## TASK DIRECTIONS
Rewrite the records starting at the line containing "Task: Click the Download Plot button" and ending at the line containing "Action: click(x=316, y=476)", keeping every line, and rescale only the click coordinates by multiplying each by 0.9 and rounding to the nearest whole number, with halves rounded up. Give only these lines, and leave out the pictures.

## LISTED ENTRIES

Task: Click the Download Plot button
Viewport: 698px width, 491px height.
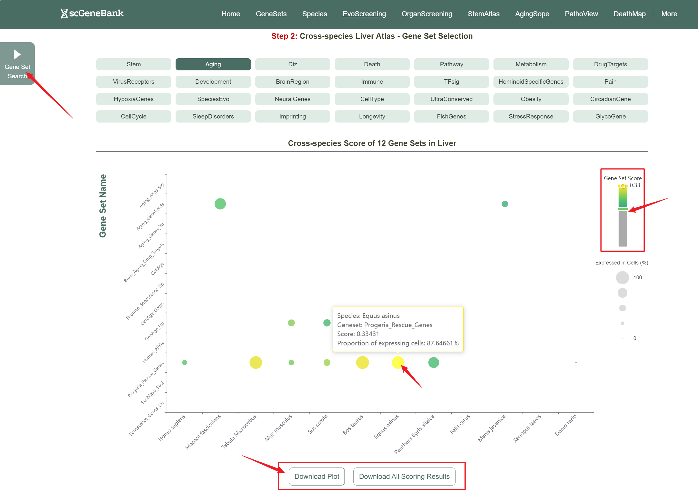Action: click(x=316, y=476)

==

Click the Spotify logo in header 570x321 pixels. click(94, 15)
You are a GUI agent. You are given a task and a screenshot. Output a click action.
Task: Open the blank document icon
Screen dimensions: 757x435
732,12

--

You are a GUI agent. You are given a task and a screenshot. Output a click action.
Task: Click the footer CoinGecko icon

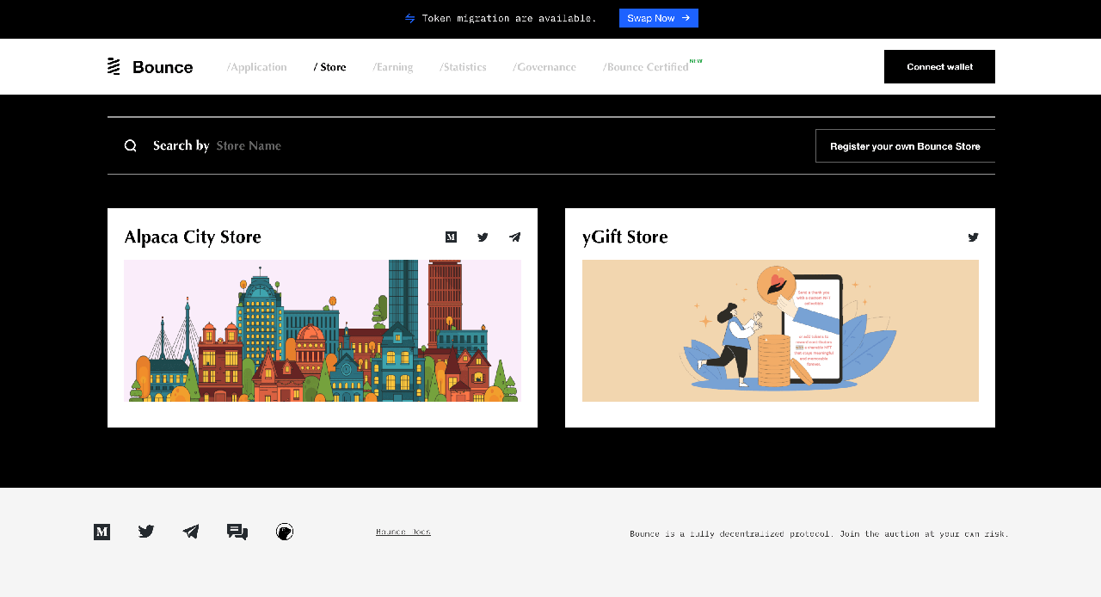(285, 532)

## WRITTEN ANSWER
Task: Click the Download Plot button
Viewport: 698px width, 491px height.
Action: click(x=284, y=428)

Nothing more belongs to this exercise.